What needs to be done: Your answer should be the exact lines of the data below from the one containing "You are a computer-use agent. Image" through the one containing "Task: Open the Processing Orders page"; please include nothing else.

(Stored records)
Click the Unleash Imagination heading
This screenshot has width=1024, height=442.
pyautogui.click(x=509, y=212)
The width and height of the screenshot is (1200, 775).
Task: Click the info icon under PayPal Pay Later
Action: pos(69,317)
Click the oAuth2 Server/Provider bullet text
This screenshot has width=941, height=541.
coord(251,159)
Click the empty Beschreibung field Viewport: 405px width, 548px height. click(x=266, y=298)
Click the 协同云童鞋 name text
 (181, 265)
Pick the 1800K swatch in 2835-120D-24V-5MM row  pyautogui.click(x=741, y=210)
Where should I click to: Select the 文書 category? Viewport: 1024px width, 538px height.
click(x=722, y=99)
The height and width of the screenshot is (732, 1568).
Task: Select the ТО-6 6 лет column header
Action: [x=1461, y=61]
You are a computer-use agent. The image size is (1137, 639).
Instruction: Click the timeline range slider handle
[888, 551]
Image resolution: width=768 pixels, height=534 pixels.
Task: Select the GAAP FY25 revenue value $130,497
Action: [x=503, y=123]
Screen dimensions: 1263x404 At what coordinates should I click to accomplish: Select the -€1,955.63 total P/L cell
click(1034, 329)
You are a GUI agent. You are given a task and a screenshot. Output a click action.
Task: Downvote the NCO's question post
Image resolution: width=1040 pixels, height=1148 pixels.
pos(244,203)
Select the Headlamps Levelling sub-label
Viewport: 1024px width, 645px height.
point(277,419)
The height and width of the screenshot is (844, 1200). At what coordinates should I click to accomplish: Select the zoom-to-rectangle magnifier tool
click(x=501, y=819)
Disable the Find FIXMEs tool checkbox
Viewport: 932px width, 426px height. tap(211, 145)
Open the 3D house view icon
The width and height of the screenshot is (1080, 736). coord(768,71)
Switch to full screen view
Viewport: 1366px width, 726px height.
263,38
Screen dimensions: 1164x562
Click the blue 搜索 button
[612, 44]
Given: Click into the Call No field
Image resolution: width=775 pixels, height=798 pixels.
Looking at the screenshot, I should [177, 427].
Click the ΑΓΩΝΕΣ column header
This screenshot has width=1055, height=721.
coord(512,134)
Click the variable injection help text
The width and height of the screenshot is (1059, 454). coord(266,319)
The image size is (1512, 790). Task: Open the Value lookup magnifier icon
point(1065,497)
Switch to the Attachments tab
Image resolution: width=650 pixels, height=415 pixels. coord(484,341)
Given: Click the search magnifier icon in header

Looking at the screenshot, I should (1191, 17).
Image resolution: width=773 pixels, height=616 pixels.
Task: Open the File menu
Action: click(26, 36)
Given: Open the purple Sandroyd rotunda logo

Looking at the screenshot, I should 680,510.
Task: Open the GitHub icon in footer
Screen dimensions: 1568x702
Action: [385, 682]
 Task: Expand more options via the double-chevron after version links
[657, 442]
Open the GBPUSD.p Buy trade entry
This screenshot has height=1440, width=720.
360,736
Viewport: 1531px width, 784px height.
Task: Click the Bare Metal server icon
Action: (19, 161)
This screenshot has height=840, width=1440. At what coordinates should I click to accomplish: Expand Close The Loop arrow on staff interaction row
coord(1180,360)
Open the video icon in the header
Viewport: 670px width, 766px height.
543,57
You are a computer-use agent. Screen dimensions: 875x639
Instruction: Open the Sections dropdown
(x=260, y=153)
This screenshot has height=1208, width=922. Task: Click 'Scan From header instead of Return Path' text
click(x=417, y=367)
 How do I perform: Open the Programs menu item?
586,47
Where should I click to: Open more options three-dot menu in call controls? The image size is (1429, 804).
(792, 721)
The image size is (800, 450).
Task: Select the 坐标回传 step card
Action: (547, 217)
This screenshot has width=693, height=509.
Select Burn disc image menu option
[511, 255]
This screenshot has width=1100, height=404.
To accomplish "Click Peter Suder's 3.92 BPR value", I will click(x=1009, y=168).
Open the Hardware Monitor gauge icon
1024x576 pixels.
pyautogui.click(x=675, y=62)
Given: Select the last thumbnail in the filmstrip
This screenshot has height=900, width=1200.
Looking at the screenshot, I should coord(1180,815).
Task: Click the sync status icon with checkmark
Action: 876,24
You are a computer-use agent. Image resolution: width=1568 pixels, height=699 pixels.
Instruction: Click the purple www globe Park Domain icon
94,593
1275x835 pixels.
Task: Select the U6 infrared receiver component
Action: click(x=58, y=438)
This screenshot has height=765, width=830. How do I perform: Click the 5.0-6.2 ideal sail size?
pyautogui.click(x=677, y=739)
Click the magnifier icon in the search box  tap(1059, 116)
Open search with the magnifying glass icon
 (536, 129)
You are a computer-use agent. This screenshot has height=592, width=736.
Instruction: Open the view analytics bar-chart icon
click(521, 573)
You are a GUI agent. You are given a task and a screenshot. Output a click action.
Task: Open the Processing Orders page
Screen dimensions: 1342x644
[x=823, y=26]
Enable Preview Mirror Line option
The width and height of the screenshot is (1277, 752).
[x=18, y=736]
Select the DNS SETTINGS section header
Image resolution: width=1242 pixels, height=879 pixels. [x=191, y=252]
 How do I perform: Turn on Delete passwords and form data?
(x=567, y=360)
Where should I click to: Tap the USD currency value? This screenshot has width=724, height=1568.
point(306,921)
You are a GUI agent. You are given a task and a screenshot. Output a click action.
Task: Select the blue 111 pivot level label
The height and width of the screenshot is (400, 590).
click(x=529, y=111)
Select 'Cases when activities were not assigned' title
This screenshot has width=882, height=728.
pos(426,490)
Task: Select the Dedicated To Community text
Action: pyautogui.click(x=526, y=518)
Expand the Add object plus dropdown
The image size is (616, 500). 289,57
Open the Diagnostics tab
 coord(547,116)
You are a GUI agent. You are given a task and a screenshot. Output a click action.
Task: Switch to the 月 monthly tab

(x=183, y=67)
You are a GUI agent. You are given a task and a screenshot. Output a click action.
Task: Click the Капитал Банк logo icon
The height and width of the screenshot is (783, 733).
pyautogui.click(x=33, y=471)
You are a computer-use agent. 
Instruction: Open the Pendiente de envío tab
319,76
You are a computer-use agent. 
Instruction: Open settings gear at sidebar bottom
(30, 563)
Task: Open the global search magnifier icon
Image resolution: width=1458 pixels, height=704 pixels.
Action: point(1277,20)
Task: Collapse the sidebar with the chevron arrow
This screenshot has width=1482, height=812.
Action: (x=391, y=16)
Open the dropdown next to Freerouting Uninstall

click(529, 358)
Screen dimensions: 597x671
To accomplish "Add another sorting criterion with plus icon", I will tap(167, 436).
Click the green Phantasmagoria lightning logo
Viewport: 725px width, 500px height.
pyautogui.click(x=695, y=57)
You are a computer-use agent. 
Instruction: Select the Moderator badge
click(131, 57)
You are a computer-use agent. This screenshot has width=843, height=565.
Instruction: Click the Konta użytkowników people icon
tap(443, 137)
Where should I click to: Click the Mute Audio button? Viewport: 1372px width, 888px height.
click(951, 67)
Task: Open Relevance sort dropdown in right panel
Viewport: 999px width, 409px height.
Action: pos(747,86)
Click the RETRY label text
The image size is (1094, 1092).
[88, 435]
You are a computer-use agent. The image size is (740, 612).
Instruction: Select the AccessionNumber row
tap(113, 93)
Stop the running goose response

Finished task:
You are a computer-use agent. Image resolution: width=1568 pixels, height=699 pixels.
Instruction: Click the purple www globe Park Domain icon
94,593
1275x835 pixels.
Task: Select the U6 infrared receiver component
Action: click(x=58, y=438)
This screenshot has height=765, width=830. How do I perform: Click the 5.0-6.2 ideal sail size?
pyautogui.click(x=677, y=739)
Click the magnifier icon in the search box  tap(1059, 116)
Open search with the magnifying glass icon
 (536, 129)
You are a computer-use agent. This screenshot has height=592, width=736.
Instruction: Open the view analytics bar-chart icon
click(521, 573)
You are a GUI agent. You are given a task and a screenshot. Output a click action.
Task: Open the Processing Orders page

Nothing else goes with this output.